Set down the records again. Every word and mark must match exactly.
** Records to process follows **
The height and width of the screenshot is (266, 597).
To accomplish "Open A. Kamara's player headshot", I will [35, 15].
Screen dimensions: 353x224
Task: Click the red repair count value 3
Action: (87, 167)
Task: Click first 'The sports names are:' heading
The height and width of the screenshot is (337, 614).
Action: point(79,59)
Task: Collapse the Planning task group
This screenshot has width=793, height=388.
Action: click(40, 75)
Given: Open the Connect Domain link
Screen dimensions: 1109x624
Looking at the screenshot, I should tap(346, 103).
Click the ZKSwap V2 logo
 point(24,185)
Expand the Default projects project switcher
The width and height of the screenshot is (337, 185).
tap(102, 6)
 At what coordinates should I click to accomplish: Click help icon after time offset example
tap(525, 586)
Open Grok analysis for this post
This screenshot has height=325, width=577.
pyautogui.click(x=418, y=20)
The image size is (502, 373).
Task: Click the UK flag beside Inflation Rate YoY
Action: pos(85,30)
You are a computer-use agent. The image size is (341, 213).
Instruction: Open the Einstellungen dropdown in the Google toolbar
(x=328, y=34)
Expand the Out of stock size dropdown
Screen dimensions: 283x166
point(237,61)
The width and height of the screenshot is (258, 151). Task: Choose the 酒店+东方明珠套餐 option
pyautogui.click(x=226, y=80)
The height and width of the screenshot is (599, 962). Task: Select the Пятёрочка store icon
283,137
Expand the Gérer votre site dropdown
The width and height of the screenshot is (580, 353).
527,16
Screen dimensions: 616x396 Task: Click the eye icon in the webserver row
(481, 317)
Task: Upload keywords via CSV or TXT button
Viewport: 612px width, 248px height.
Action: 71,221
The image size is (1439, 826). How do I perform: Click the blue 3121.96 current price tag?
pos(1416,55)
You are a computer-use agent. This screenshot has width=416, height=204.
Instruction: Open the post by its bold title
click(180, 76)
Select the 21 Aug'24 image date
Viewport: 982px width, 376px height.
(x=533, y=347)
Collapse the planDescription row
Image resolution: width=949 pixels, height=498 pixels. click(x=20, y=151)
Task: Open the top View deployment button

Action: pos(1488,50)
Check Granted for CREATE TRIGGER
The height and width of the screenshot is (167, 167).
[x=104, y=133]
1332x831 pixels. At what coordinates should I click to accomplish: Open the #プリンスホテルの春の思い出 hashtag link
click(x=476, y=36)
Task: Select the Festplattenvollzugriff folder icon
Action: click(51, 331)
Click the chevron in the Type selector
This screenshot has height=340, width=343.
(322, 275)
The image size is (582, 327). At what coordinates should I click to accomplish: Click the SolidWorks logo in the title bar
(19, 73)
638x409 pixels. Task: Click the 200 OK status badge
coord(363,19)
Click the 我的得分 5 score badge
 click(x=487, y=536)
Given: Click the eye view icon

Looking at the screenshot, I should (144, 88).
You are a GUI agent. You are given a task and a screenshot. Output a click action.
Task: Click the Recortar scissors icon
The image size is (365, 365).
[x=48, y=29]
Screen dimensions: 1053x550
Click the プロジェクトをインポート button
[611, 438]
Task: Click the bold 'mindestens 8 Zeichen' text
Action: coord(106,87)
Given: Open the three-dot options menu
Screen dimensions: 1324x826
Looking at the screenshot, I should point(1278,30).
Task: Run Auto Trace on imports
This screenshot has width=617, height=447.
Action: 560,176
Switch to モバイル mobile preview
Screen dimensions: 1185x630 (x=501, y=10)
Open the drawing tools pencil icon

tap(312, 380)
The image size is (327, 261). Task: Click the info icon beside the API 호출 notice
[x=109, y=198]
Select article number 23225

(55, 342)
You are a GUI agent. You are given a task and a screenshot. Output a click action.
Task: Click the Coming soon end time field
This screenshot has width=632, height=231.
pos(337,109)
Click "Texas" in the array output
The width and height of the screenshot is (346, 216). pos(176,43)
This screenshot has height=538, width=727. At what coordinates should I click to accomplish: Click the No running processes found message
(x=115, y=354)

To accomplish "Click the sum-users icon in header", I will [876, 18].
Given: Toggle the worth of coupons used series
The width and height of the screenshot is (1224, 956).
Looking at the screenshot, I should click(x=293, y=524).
** End of Records to process **
Output:
The height and width of the screenshot is (266, 597).
To accomplish "Open A. Kamara's player headshot", I will [35, 15].
Screen dimensions: 353x224
Task: Click the red repair count value 3
Action: (87, 167)
Task: Click first 'The sports names are:' heading
The height and width of the screenshot is (337, 614).
Action: point(79,59)
Task: Collapse the Planning task group
This screenshot has width=793, height=388.
Action: click(40, 75)
Given: Open the Connect Domain link
Screen dimensions: 1109x624
Looking at the screenshot, I should tap(346, 103).
Click the ZKSwap V2 logo
 point(24,185)
Expand the Default projects project switcher
The width and height of the screenshot is (337, 185).
tap(102, 6)
 At what coordinates should I click to accomplish: Click help icon after time offset example
tap(525, 586)
Open Grok analysis for this post
This screenshot has height=325, width=577.
pyautogui.click(x=418, y=20)
The image size is (502, 373).
Task: Click the UK flag beside Inflation Rate YoY
Action: pos(85,30)
You are a computer-use agent. The image size is (341, 213).
Instruction: Open the Einstellungen dropdown in the Google toolbar
(x=328, y=34)
Expand the Out of stock size dropdown
Screen dimensions: 283x166
point(237,61)
The width and height of the screenshot is (258, 151). Task: Choose the 酒店+东方明珠套餐 option
pyautogui.click(x=226, y=80)
The height and width of the screenshot is (599, 962). Task: Select the Пятёрочка store icon
283,137
Expand the Gérer votre site dropdown
The width and height of the screenshot is (580, 353).
527,16
Screen dimensions: 616x396 Task: Click the eye icon in the webserver row
(481, 317)
Task: Upload keywords via CSV or TXT button
Viewport: 612px width, 248px height.
Action: 71,221
The image size is (1439, 826). How do I perform: Click the blue 3121.96 current price tag?
pos(1416,55)
You are a computer-use agent. This screenshot has width=416, height=204.
Instruction: Open the post by its bold title
click(180, 76)
Select the 21 Aug'24 image date
Viewport: 982px width, 376px height.
(x=533, y=347)
Collapse the planDescription row
Image resolution: width=949 pixels, height=498 pixels. click(x=20, y=151)
Task: Open the top View deployment button

Action: pos(1488,50)
Check Granted for CREATE TRIGGER
The height and width of the screenshot is (167, 167).
[x=104, y=133]
1332x831 pixels. At what coordinates should I click to accomplish: Open the #プリンスホテルの春の思い出 hashtag link
click(x=476, y=36)
Task: Select the Festplattenvollzugriff folder icon
Action: click(51, 331)
Click the chevron in the Type selector
This screenshot has height=340, width=343.
(322, 275)
The image size is (582, 327). At what coordinates should I click to accomplish: Click the SolidWorks logo in the title bar
(19, 73)
638x409 pixels. Task: Click the 200 OK status badge
coord(363,19)
Click the 我的得分 5 score badge
 click(x=487, y=536)
Given: Click the eye view icon

Looking at the screenshot, I should (144, 88).
You are a GUI agent. You are given a task and a screenshot. Output a click action.
Task: Click the Recortar scissors icon
The image size is (365, 365).
[x=48, y=29]
Screen dimensions: 1053x550
Click the プロジェクトをインポート button
[611, 438]
Task: Click the bold 'mindestens 8 Zeichen' text
Action: coord(106,87)
Given: Open the three-dot options menu
Screen dimensions: 1324x826
Looking at the screenshot, I should point(1278,30).
Task: Run Auto Trace on imports
This screenshot has width=617, height=447.
Action: 560,176
Switch to モバイル mobile preview
Screen dimensions: 1185x630 (x=501, y=10)
Open the drawing tools pencil icon

tap(312, 380)
The image size is (327, 261). Task: Click the info icon beside the API 호출 notice
[x=109, y=198]
Select article number 23225

(55, 342)
You are a GUI agent. You are given a task and a screenshot. Output a click action.
Task: Click the Coming soon end time field
This screenshot has width=632, height=231.
pos(337,109)
Click "Texas" in the array output
The width and height of the screenshot is (346, 216). pos(176,43)
This screenshot has height=538, width=727. At what coordinates should I click to accomplish: Click the No running processes found message
(x=115, y=354)

To accomplish "Click the sum-users icon in header", I will [876, 18].
Given: Toggle the worth of coupons used series
The width and height of the screenshot is (1224, 956).
Looking at the screenshot, I should click(x=293, y=524).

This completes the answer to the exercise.